Все герои рассказа, каждый по-своему, несут на себе печать необычности: полковник, упрямый и грубоватый, оказывается одновременно тонким ценителем живописи; Франк, его сын, по-английски «добрый малый», спортсмен, весельчак — втайне большой художник, способный создать произведение на уровне знаменитых мастеров Ренессанса; Магор, муж Морийн, человек внешне нескладный, с равнодушным лицом — талантливый реставратор, подлинный знаток живописи, которую он изучал сорок лет. Именно Магор рассказывает Симпсону о своих путешествиях внутри картин, подобных путешествиям в Зазеркалье. Наконец, Симпсон, гостящий в доме полковника застенчивый и неуклюжий приятель Франка, с которым связано главное событие рассказа, также отмечен прикосновенностью к неординарному — это «тощий рыжеватый юноша с кроткими, но безумными [курсив наш. — Н. М.] глазами» (26). Как выясняется далее, он подвержен слуховым галлюцинациям, так что «может, пожалуй, слышать, как весь громадный мир сладко свищет через пространство, как шумят далекие города, как бухают волны моря, как телеграфные провода поют над пустынями» (30–31).

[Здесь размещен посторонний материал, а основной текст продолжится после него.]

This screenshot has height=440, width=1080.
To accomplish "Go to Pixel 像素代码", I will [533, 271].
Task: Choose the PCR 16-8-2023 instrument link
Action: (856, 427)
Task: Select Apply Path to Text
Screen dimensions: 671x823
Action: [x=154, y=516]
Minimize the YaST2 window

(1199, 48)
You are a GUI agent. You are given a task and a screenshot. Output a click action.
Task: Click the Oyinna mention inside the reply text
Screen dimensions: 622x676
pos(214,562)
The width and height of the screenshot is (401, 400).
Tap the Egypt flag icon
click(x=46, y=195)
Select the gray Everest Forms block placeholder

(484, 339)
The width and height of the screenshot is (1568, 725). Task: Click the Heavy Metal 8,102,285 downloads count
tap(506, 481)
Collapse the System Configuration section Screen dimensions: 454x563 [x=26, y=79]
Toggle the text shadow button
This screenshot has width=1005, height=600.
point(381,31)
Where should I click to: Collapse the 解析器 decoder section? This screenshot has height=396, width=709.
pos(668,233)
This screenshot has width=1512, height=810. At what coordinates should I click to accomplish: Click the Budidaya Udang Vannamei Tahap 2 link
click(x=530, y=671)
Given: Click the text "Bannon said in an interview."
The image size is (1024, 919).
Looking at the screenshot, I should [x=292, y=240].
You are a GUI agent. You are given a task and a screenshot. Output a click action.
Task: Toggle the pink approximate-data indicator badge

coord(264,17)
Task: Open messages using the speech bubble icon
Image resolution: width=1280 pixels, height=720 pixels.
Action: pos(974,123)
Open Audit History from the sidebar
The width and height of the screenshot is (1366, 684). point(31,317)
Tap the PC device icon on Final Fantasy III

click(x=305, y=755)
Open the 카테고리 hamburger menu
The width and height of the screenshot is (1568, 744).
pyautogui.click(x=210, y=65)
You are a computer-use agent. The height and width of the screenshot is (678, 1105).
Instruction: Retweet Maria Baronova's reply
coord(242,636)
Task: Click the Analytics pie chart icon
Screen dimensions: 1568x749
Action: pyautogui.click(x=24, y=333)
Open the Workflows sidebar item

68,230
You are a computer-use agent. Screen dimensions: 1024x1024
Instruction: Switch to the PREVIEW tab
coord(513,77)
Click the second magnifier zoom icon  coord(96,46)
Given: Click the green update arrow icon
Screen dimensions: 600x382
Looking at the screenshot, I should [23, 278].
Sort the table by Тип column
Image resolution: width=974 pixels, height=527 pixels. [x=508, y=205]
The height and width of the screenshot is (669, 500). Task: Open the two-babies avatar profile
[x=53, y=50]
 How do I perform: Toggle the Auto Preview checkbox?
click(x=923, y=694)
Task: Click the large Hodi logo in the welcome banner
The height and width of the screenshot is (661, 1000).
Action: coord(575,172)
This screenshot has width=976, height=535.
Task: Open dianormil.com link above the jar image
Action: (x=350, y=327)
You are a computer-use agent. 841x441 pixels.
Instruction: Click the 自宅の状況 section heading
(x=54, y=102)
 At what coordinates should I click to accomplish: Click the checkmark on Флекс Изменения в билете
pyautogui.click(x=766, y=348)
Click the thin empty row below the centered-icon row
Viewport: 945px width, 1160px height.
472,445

Все эти герои, живущие в дискретном мире, каждый в соответствии со своими личностными особенностями в большей или меньшей мере причастны к целостности, ими ощущаемой. Пластическим выражением целостности, как это явствует из рассказа, являются для них полотна больших мастеров, особенно эпохи Возрождения, и, в частности, предполагаемая «Венецианка» Лучиано (правильнее — Лучиани, подлинное имя Себастьяно дель Пьомбо). Именно стремлением к целостности, к преодолению временных и пространственных разрывов вызвана тяга Магора к путешествиям в картинах. В диалоге с Симпсоном он замечает, что не верит в возможность выхода изображения из картины, но ему самому пересекать эту границу случалось неоднократно: «Бывает вот что, — продолжал он неторопливо, — представьте себе, что вместо того, чтобы вызвать написанную фигуру из рамы, человеку удалось бы — самому вступить в картину. Вам смешно, не правда ли? Однако я проделал это не раз. Мне выпало на долю счастье осмотреть все картинные галереи в Европе — от Гааги до Петербурга и от Лондона до Мадрида. Когда мне картина особенно нравилась, я становился прямо перед ней и сосредоточивал всю свою волю на одной мысли: вступить в нее. Мне, конечно, было жутко. Я чувствовал себя, как апостол, собирающийся сойти из барки на водную поверхность. Но зато какое потом блаженство! Передо мной было, положим, полотно фламандской школы, со святым семейством на переднем плане, с чистым гладким ландшафтом на заднем. Дорога, знаете, белой змеей, и зеленые холмы. И вот, наконец, я решался. Я вырывался из жизни и вступал в картину. Чудесное ощущение! Прохлада, тихий воздух, пропитанный воском, ладаном. Я становился живой частью картины, и все оживало кругом. Двигались силуэты пилигримов по дороге. Дева Мария что-то тихо лопотала по-фламандски. Ветерок колебал условные цветы. Плыли тучи…» (33).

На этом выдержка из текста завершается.